* _TASK TO COMPLETE_
Up to and including the line that contains "About (782, 185)", repeat the entries below exactly from the first line on. Do not carry over any pictures.

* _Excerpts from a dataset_

>>

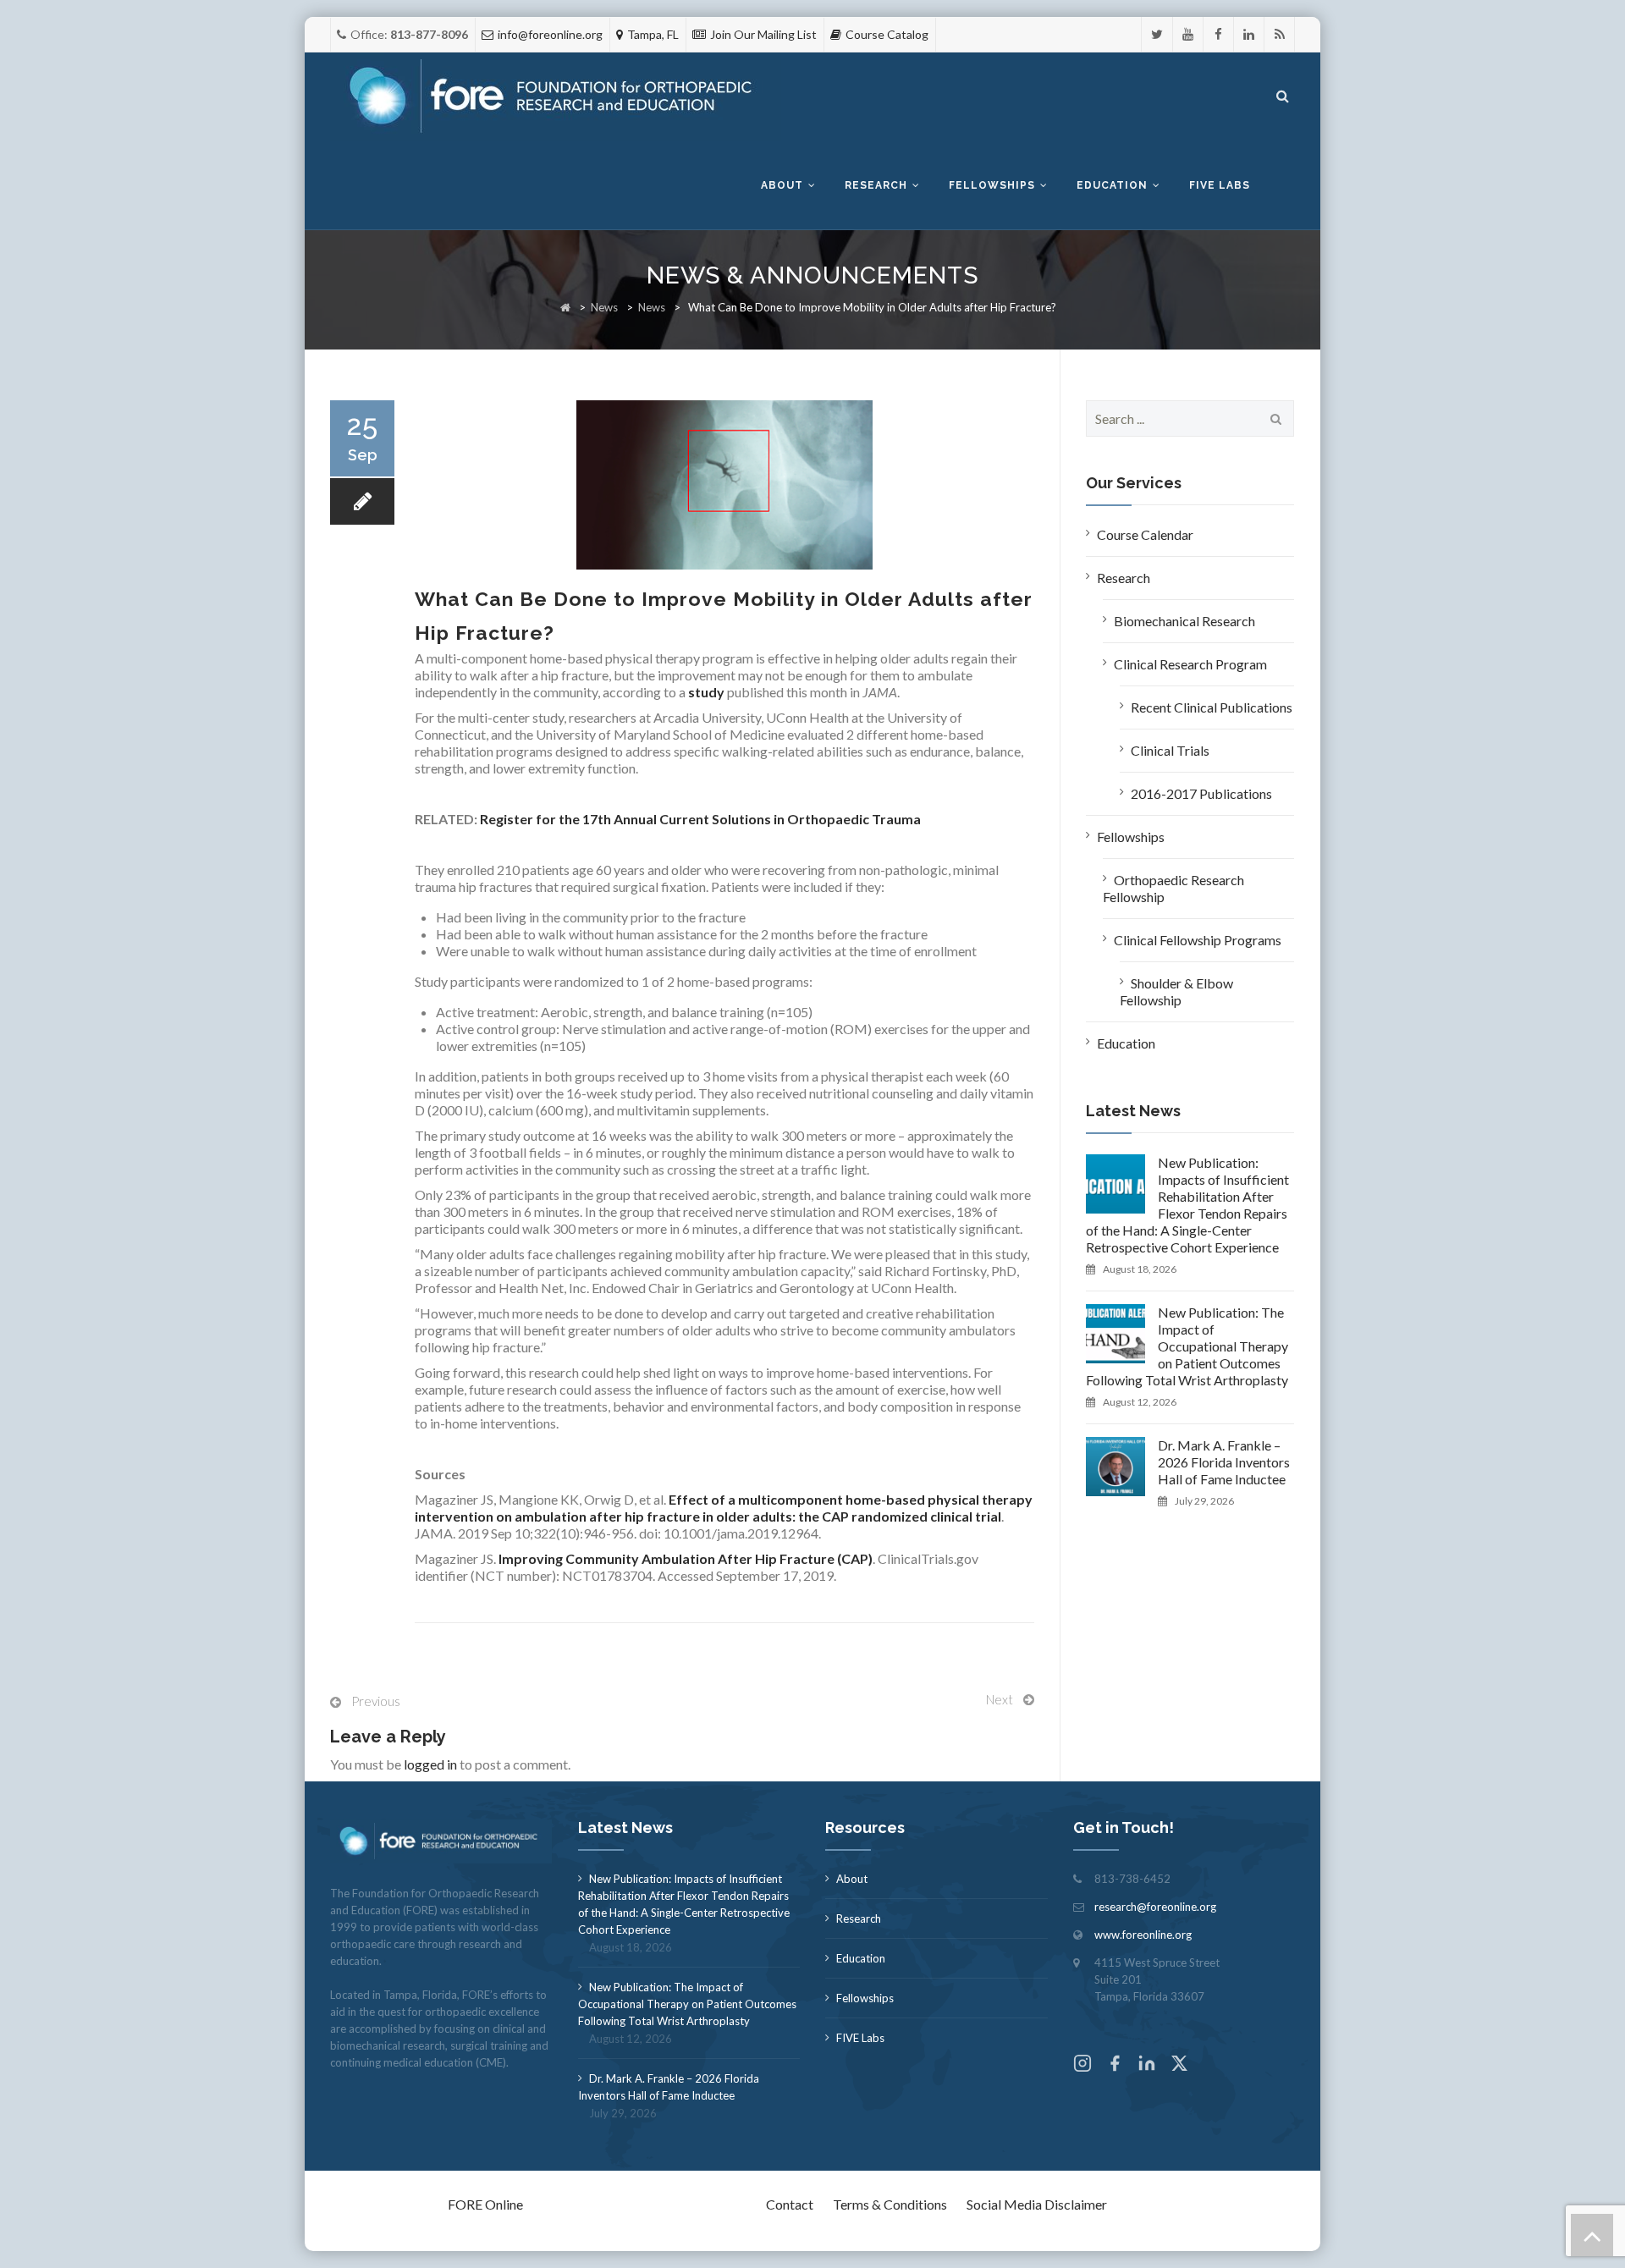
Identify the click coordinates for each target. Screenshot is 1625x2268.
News (604, 307)
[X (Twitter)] (1179, 2065)
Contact (789, 2204)
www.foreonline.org (1143, 1934)
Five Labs (1219, 185)
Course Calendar (1145, 534)
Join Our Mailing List (763, 34)
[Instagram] (1082, 2065)
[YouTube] (1188, 34)
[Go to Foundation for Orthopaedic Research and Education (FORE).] (565, 307)
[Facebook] (1218, 34)
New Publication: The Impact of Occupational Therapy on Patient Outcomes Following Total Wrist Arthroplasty (1187, 1346)
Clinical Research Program (1190, 664)
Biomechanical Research (1184, 621)
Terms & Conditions (890, 2204)
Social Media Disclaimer (1037, 2204)
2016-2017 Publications (1201, 793)
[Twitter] (1157, 34)
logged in (430, 1764)
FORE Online (485, 2204)
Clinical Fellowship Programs (1197, 940)
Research (876, 185)
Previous (375, 1701)
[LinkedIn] (1249, 34)
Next (999, 1699)
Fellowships (992, 185)
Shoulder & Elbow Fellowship (1176, 991)
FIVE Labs (860, 2038)
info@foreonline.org (550, 34)
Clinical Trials (1170, 750)
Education (1112, 185)
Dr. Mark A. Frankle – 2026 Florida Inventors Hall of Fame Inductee (1224, 1462)
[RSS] (1279, 34)
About (782, 185)
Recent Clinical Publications (1211, 707)
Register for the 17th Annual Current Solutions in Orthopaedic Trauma (700, 819)
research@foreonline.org (1155, 1906)
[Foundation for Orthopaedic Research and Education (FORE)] (555, 96)
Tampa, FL (653, 34)
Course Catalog (887, 34)
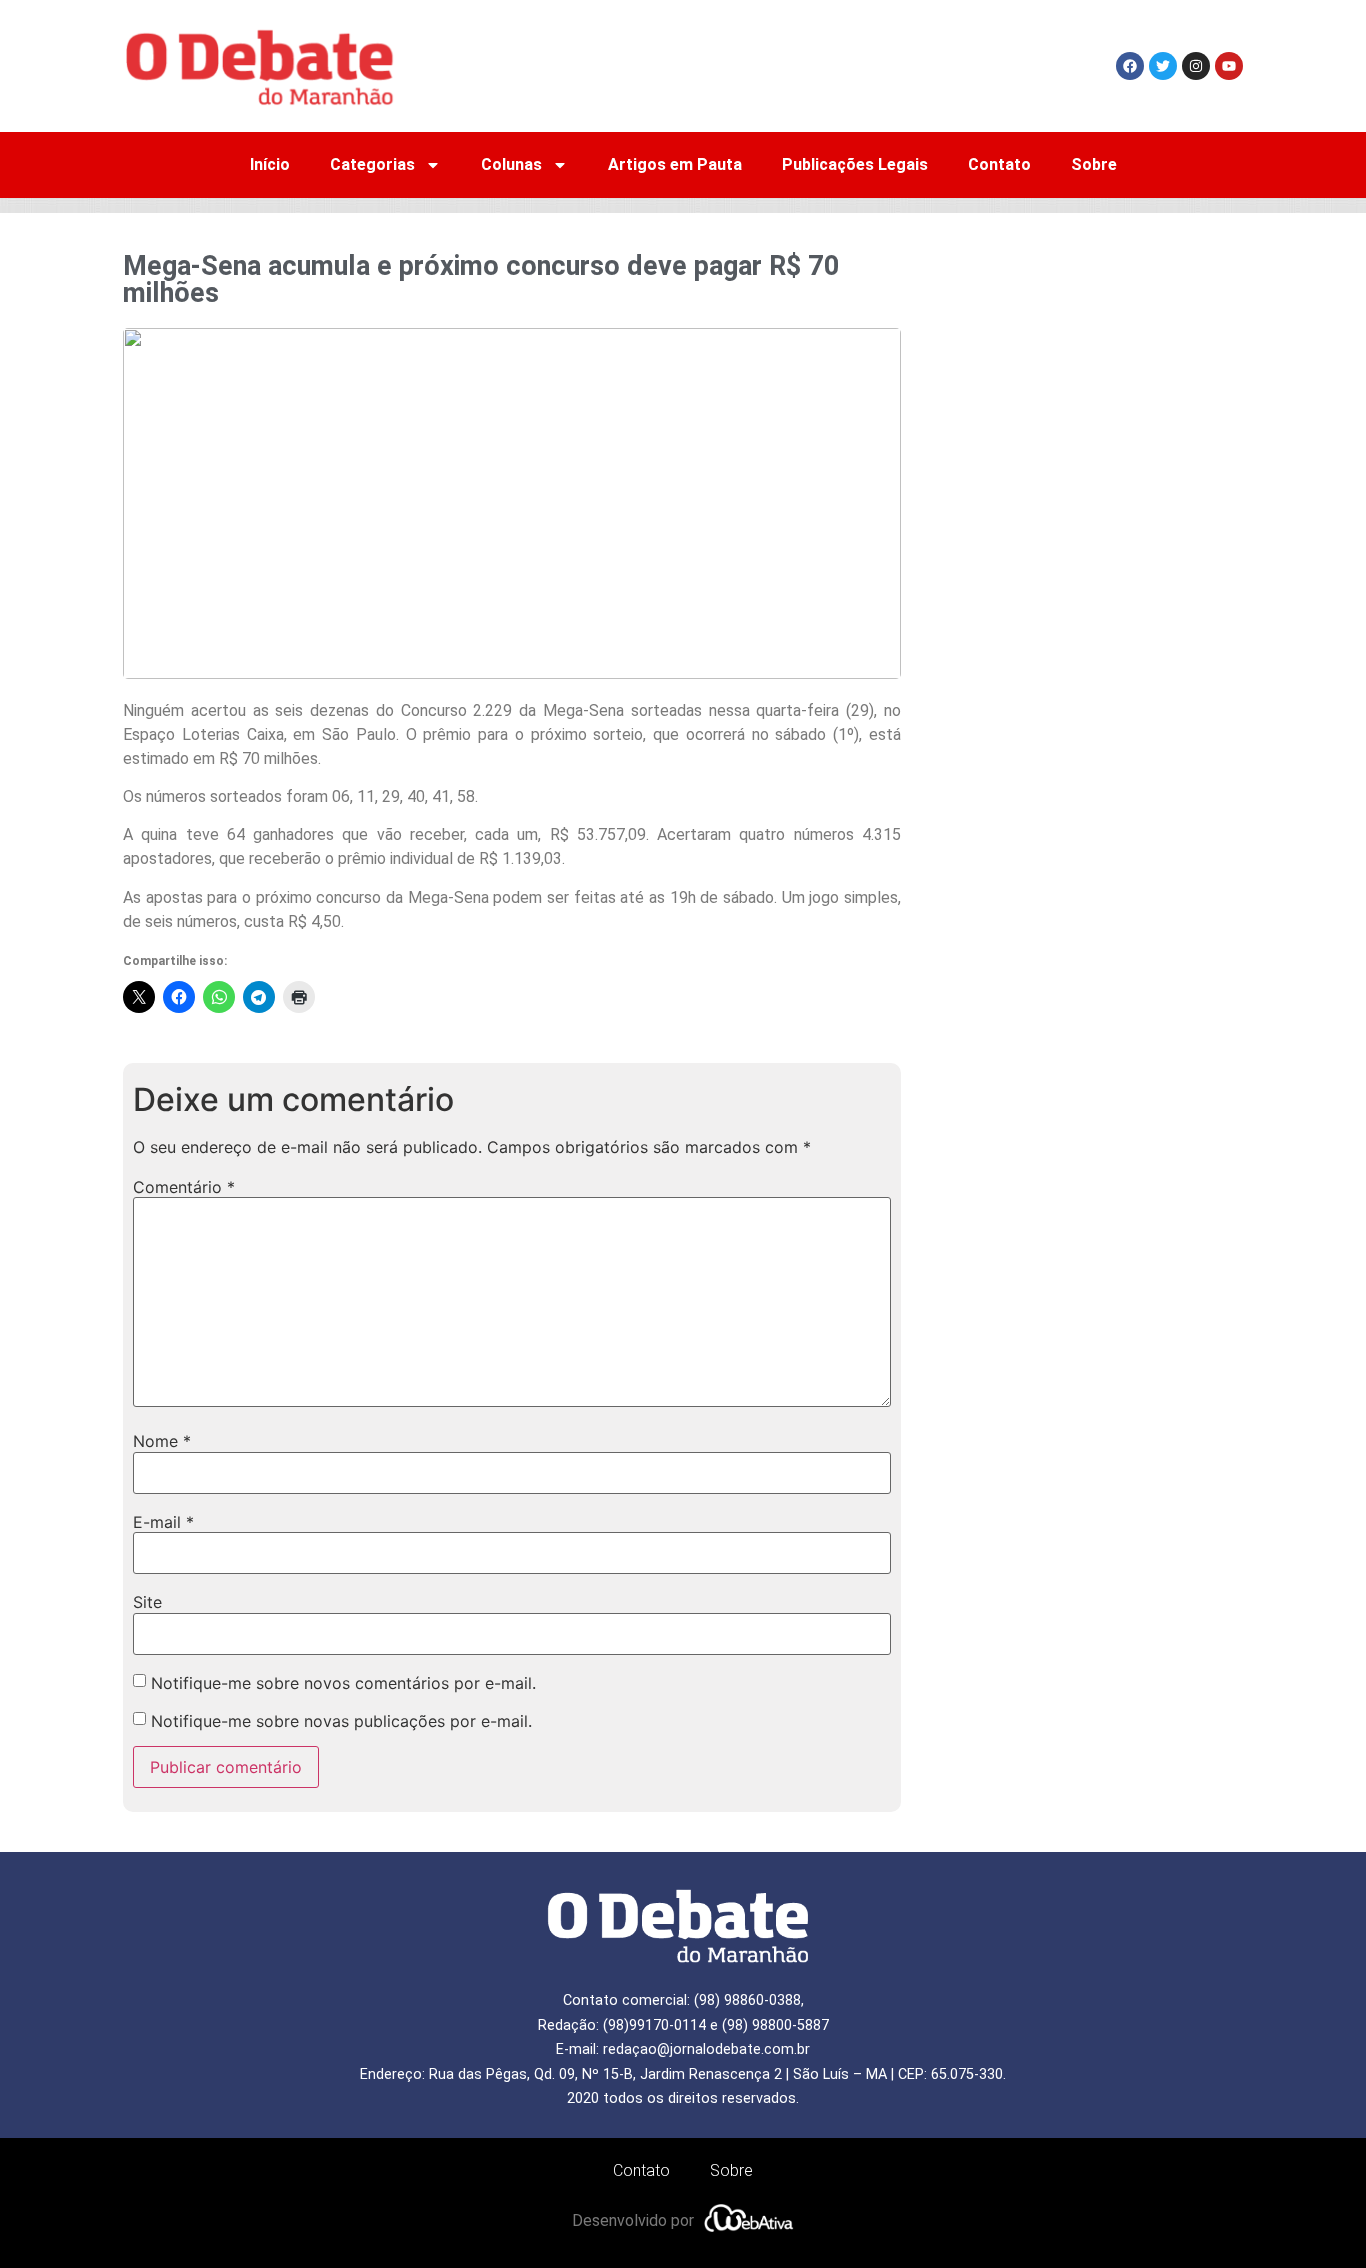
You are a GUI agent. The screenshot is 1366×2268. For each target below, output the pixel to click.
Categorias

<<

* _TASK ANSWER_
Identify the click coordinates for each target. Screenshot is 1625x2268.
News (604, 307)
[X (Twitter)] (1179, 2065)
Contact (789, 2204)
www.foreonline.org (1143, 1934)
Five Labs (1219, 185)
Course Calendar (1145, 534)
Join Our Mailing List (763, 34)
[Instagram] (1082, 2065)
[YouTube] (1188, 34)
[Go to Foundation for Orthopaedic Research and Education (FORE).] (565, 307)
[Facebook] (1218, 34)
New Publication: The Impact of Occupational Therapy on Patient Outcomes Following Total Wrist Arthroplasty (1187, 1346)
Clinical Research Program (1190, 664)
Biomechanical Research (1184, 621)
Terms & Conditions (890, 2204)
Social Media Disclaimer (1037, 2204)
2016-2017 Publications (1201, 793)
[Twitter] (1157, 34)
logged in (430, 1764)
FORE Online (485, 2204)
Clinical Fellowship Programs (1197, 940)
Research (876, 185)
Previous (375, 1701)
[LinkedIn] (1249, 34)
Next (999, 1699)
Fellowships (992, 185)
Shoulder & Elbow Fellowship (1176, 991)
FIVE Labs (860, 2038)
info@foreonline.org (550, 34)
Clinical Trials (1170, 750)
Education (1112, 185)
Dr. Mark A. Frankle – 2026 Florida Inventors Hall of Fame Inductee (1224, 1462)
[RSS] (1279, 34)
About (782, 185)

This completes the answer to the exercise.